B of A plans to expand a mobile payments trial it is conducting in New York to San Francisco and Atlanta this quarter, according to Michael Upton, the emerging channels capabilities executive at the Charlotte, N.C., company.

"We have liked what we learned," Upton said of the trial in an interview on Monday. "It does … give us some of the market differentiation in terms of consumer adoption, behavior, preferences [and] perceptions by moving to some of the other markets."

Bank of America also plans to make the system commercially available to customers by the end of the year, Upton said.

The bank began a trial of the system with an unspecified number of employees in New York in September. The expanded pilot program will include employees as well as consumer customers, Upton said.

Bank of America is testing the system using a mobile wallet application that can store one of the bank's credit cards and one debit card.

Visa last month announced that its specifications to offer mobile payments services to bank customers on a commercial basis were available after 18 months of testing, with certain iPhone, BlackBerry and Android handset models certified for use.

"The technology is no longer under pilot restrictions," Dave Wentker, the head of mobile products at the San Francisco payments network, said in an interview Tuesday. "A bank may choose to run a limited test of it, but that's their own decision."

"They don't have to ask us for permission any longer, which is a great place to be for the market to be able to move forward," Wentker said.

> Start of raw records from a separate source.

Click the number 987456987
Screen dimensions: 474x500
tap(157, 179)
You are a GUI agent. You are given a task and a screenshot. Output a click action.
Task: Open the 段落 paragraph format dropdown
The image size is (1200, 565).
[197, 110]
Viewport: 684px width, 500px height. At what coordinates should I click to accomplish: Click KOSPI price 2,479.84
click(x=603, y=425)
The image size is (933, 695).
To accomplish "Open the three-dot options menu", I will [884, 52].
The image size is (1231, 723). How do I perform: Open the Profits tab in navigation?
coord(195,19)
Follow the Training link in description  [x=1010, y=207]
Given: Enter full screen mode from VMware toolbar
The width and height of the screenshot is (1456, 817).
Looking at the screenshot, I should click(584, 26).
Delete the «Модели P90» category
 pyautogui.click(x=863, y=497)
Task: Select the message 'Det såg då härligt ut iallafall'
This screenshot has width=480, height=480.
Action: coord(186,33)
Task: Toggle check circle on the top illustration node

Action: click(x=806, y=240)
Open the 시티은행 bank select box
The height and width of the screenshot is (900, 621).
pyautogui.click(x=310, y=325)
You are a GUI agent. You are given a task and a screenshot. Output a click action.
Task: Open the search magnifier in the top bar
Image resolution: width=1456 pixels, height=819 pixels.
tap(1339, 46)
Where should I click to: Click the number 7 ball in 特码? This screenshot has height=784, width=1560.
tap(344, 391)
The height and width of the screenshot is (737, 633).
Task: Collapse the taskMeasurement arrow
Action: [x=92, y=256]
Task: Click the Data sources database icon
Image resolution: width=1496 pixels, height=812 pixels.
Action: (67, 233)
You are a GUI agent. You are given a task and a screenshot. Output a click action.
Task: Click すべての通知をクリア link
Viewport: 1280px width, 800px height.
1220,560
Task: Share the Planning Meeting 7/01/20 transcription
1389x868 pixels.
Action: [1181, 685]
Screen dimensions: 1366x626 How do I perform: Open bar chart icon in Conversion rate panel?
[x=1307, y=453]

That Bank of America plans to offer a commercial application this year is a good signal for mobile payments development, said Beth Robertson, the director of payments research at Javelin Strategy and Research in Pleasanton, Calif.

However, the approach is likely not the end goal for the bank or others, she said, as developers expect smartphones to come pre-embedded with near-field communication technology.

Isis, a mobile payments network being formed by telecommunications companies, is expected to use NFC phones. Separately, Google Inc. has talked about enabling NFC payments in phones that use its Android software.

Visa's approach involves inserting an NFC-equipped microSD card from DeviceFidelity Inc. in to the smartphone's memory slot.

Bank of America is one of four banks with which Visa last year announced plans to do pilot programs. JPMorgan Chase & Co., Wells Fargo & Co. and U.S. Bancorp were also working with Visa.

U.S. Bancorp did not respond to calls or e-mails on Tuesday. JPMorgan Chase declined to comment.

Bank of America may change the current iteration of its mobile wallet app based on trial feedback, Upton said. For example, it may integrate the mobile payments function into existing apps, Upton said; during the test the payment function is accessed through a separate app.

Wells Fargo is using an integrated app for an employee trial it is planning for this year in San Francisco, said Peter Ho, the bank's product manager for card services and consumer lending.

"We don't want our customers to have … three or four different Wells Fargo boxes sitting on their screen," Ho said.